Another hard M1 Edexcel Vector Question - Any takers??

Two forces F1 = (2i + 3xj) N and F2 = (xi + yj) N, where x and y are scalars, act on a particle.
The resultant of the two forces is R, where R is parallel to the vector i + 2j.

(a)Find, to the nearest degree, the acute angle between the line of action of R and the vector i.

(b)Show that 2x - y + 1 = 0.

Given that the direction of F2 is parallel to j,

(c) Find, to 3 significant figures, the magnitude of R.

a) Since R is parallel to i + 2j, draw a triangle, tan(theta) = 2, theta = arctan(2) = 63°
b) I think you've made a mistake and F1 should be (2i + 3j) (no x).
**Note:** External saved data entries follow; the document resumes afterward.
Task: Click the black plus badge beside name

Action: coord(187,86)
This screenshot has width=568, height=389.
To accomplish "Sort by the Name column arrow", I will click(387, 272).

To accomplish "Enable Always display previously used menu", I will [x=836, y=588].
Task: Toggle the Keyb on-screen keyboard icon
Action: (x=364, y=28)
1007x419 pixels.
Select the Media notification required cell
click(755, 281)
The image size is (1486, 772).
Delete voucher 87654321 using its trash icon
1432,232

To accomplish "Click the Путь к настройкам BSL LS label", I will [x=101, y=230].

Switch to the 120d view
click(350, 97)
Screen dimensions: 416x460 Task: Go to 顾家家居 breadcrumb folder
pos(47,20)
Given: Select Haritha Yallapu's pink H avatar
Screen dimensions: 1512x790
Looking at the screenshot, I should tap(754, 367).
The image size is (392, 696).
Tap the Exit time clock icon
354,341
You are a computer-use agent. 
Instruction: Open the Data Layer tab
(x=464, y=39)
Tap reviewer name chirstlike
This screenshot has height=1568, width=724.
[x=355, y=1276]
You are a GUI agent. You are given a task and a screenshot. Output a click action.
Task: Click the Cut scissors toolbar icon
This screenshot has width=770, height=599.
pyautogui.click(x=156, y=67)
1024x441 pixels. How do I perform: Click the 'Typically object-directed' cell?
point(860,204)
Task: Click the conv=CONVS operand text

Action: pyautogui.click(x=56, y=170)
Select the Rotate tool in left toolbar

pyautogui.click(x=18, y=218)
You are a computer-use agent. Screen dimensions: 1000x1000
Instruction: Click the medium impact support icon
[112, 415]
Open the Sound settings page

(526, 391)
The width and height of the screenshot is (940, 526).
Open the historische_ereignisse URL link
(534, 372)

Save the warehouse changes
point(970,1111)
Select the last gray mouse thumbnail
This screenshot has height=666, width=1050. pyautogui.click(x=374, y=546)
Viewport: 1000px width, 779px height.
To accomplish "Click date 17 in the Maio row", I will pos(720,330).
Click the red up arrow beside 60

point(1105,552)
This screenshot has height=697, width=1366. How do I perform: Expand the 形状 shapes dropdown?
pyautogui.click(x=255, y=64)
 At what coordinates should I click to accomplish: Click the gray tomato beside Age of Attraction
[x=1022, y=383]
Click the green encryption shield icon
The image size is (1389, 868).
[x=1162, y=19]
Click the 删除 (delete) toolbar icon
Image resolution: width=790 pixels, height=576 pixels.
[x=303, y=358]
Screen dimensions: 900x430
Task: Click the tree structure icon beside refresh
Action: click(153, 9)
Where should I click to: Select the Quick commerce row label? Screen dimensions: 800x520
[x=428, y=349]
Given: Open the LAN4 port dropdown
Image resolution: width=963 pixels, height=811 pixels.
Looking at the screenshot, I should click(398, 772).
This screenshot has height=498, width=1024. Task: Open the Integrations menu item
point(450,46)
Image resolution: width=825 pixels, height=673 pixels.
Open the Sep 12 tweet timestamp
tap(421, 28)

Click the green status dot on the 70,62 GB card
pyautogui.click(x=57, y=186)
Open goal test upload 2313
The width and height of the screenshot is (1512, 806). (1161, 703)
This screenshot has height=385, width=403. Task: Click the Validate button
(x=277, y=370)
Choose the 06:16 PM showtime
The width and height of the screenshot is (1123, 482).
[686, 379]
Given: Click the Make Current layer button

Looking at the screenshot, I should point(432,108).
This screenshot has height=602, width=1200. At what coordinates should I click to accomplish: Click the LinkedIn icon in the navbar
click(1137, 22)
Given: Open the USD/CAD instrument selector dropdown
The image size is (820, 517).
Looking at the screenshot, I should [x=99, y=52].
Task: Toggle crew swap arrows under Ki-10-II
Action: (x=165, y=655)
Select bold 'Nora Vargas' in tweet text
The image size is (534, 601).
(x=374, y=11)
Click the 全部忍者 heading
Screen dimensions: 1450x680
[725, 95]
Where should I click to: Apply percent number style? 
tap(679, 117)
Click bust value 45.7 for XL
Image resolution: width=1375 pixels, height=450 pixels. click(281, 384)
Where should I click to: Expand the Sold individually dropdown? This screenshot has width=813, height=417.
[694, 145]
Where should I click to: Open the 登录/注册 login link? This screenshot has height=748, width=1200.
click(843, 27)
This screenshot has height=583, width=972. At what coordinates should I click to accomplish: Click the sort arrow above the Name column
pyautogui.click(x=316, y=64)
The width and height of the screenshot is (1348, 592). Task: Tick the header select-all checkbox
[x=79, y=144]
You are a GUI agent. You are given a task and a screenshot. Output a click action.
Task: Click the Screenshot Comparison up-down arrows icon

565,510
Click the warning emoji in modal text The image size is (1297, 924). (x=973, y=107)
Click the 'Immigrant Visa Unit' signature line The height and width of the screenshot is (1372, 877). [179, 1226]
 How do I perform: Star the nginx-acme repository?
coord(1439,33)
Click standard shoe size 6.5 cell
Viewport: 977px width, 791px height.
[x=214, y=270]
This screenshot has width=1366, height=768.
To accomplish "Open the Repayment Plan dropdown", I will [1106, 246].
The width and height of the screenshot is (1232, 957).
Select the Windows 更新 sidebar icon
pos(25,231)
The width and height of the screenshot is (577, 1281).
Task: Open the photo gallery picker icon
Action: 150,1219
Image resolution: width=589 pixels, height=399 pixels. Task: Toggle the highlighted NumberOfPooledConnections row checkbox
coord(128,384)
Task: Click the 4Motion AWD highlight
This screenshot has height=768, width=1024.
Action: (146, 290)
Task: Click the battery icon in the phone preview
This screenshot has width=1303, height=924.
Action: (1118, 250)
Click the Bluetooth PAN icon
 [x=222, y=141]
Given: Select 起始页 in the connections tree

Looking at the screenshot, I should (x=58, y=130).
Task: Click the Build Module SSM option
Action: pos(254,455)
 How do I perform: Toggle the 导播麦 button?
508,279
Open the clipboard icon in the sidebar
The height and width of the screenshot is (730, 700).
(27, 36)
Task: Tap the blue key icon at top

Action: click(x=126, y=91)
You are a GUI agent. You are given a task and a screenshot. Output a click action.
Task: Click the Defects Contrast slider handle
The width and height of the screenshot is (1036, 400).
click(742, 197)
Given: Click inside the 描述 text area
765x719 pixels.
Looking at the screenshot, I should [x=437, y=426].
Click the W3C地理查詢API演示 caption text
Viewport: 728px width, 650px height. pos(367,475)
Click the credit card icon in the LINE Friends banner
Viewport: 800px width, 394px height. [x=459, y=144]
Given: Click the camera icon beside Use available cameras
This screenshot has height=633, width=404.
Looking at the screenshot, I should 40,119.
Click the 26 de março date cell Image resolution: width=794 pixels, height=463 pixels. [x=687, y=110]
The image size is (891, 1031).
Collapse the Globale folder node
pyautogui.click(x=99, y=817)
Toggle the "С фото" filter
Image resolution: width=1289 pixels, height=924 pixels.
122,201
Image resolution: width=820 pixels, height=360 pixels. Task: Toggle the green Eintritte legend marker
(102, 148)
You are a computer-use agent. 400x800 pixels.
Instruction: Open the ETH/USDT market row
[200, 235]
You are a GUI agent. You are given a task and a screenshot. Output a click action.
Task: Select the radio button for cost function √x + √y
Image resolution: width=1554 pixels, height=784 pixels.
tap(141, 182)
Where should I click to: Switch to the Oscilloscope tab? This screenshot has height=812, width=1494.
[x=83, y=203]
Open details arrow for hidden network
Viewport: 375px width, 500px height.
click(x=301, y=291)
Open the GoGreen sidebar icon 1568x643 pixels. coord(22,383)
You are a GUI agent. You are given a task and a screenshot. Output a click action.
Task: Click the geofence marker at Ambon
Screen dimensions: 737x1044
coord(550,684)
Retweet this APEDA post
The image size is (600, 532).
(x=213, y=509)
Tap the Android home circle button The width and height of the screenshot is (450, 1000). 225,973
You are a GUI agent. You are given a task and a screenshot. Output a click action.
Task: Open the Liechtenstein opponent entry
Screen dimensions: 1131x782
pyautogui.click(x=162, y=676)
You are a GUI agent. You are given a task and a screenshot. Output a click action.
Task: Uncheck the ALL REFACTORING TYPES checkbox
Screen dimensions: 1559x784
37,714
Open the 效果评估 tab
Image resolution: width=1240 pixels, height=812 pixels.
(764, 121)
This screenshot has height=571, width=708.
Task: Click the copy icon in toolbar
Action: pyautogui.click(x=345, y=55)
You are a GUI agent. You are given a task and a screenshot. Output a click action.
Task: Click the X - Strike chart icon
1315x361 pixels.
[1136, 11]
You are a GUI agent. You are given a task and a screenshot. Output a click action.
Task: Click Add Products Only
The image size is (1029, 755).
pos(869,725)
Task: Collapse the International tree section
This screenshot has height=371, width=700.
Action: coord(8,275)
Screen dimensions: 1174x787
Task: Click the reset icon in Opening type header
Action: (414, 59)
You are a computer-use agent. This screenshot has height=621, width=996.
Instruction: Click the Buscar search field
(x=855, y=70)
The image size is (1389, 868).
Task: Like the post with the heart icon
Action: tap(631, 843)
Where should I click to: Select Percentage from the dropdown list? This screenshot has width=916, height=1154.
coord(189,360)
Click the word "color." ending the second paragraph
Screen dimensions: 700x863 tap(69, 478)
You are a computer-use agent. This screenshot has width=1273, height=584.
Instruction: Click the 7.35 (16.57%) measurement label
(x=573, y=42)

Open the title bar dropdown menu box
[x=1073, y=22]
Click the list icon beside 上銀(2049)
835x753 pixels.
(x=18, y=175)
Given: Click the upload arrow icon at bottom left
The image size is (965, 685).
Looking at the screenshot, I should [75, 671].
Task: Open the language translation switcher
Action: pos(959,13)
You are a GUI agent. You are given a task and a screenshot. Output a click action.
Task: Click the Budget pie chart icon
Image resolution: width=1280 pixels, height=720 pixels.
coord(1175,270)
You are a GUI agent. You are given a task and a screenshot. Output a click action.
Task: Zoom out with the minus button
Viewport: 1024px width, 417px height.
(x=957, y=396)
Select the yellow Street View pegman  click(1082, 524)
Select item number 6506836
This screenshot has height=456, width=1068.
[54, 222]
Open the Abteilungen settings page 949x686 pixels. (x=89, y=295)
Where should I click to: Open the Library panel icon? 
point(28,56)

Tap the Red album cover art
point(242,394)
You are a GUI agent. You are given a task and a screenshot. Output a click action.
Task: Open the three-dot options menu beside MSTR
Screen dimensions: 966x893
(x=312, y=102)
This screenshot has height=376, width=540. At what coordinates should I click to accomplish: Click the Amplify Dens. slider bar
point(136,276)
The resultant force is F1 + F2 = (2+x)i + (3+y)j = k(i+2j) So 2+x = k, 3+y = 2k, equating gives 2+x = (3+y)/2, 4+2x=3+y, so 2x - y + 1 = 0 (1)
c)F2 is parallel to j so i component zero ie x=0. R = 2i + (3+y)j, y = 1 from eqn (1) so R = 2i + 4j, |R| = sqrt(2^2 + 4^2) = sqrt(20) = 2sqrt5 = 4.47N

stanny.... where u from... time zone